Whether you need a management survey for an office building, a refurbishment survey before renovation work, or a re-inspection to keep your register current, we provide fixed-price, same-week services with no hidden fees. We operate nationwide.

Get a free quote online, or call our team directly on 020 4586 0680. You can also visit asbestos-surveys.org.uk for full details of our services and pricing.

Frequently Asked Questions

Does asbestos legislation apply to residential properties?

The Duty to Manage under the Control of Asbestos Regulations applies to non-domestic premises and the common areas of certain domestic buildings, such as shared corridors, plant rooms, and roof spaces in blocks of flats. Private homeowners are largely outside the scope of the Duty to Manage, but landlords with communal areas have clear legal obligations. If you are unsure whether your property falls within scope, seek professional advice before assuming you are exempt.

What is the difference between licensed and non-licensed asbestos work?

Licensed work involves high-risk materials — such as sprayed coatings, lagging, and asbestos insulating board — where only HSE-licensed contractors can legally carry out the work. Non-licensed work covers lower-risk tasks where a licence is not required, though the general duties of the Control of Asbestos Regulations still apply. Notifiable Non-Licensed Work sits between the two: no licence is needed, but the enforcing authority must be notified before work begins and health surveillance requirements apply.

How often does an asbestos register need to be updated?

The law requires your asbestos register and management plan to be kept current. The HSE expects ACMs to be re-inspected at least annually for most premises, though higher-risk materials may warrant more frequent checks. Any significant change to the building — such as maintenance work, refurbishment, or deterioration of known ACMs — should trigger a review of the register, not just the scheduled annual inspection.

Can I be prosecuted personally for breaches of asbestos legislation?

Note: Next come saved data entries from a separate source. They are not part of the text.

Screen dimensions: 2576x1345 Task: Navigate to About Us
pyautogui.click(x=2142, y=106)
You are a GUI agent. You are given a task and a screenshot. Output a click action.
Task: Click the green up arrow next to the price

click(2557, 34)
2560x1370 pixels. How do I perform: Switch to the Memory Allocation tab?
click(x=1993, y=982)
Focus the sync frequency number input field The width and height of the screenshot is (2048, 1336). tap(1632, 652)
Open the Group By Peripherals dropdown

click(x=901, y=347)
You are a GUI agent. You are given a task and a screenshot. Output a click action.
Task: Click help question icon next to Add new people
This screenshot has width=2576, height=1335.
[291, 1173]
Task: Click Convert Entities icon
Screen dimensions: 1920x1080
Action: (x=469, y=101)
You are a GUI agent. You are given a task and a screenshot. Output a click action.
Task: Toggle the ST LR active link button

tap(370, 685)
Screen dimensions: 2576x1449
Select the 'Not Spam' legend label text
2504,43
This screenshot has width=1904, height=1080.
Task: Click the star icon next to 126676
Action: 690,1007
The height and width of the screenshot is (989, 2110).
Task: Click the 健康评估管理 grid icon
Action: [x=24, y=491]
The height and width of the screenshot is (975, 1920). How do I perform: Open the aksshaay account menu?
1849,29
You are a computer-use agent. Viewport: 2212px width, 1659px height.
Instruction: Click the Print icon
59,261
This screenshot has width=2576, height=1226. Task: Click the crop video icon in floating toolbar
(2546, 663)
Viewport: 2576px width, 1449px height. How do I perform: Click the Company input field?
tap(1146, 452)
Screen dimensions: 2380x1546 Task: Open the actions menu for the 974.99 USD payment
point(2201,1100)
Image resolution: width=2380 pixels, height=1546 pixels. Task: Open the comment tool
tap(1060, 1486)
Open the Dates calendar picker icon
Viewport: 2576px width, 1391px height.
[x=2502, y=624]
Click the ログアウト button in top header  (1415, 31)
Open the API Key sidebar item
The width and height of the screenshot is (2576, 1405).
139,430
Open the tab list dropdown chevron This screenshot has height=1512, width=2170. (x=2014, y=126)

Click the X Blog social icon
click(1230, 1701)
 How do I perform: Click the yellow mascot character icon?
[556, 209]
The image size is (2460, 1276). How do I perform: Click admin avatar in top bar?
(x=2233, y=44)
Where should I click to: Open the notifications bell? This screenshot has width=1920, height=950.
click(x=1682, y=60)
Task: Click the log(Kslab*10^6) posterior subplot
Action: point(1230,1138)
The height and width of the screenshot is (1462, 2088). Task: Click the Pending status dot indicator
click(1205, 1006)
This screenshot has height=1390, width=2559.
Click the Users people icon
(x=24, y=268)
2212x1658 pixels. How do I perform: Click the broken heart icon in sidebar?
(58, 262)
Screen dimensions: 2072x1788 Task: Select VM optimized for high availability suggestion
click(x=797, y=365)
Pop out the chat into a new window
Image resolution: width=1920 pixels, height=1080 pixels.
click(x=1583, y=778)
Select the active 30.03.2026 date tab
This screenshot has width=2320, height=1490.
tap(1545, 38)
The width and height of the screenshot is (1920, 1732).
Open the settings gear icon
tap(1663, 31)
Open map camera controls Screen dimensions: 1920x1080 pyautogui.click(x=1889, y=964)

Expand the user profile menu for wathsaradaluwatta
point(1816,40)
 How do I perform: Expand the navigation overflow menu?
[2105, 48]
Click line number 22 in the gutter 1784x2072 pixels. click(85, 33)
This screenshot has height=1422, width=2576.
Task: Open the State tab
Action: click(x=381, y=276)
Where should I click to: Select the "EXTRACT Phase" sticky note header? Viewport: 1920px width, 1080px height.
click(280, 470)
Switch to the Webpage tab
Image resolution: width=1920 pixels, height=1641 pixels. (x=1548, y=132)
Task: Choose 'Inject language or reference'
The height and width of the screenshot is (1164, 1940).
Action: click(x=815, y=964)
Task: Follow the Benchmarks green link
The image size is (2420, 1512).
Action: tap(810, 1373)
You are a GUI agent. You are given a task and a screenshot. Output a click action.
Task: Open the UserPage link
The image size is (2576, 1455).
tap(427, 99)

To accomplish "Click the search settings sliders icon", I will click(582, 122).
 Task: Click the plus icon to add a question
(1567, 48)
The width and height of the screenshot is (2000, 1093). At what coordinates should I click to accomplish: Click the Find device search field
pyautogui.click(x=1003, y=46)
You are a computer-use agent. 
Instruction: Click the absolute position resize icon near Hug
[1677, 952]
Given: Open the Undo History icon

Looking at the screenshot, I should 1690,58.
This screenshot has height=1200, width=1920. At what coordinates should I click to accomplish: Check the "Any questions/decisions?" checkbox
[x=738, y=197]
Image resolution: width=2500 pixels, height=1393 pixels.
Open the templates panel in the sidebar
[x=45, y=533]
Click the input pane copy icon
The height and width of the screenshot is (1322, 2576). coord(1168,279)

Yes. The Health and Safety at Work etc. Act allows for prosecution of individuals — not just organisations — where a breach has occurred due to consent, connivance, or neglect on the part of a director, manager, or other responsible person. Penalties can include unlimited fines and custodial sentences in serious cases. The HSE has prosecuted individuals in asbestos cases, and courts treat these offences seriously given the severity of the associated health risks.

Do I need a survey before minor building works?

If the work involves disturbing the fabric of a building constructed before 2000, you should establish whether asbestos is present before any drilling, cutting, or demolition takes place. A management survey may be sufficient for minor works in areas already assessed, but if you are disturbing areas not previously surveyed, a refurbishment survey is required. Using an asbestos testing service on specific materials can also help clarify the position before work begins.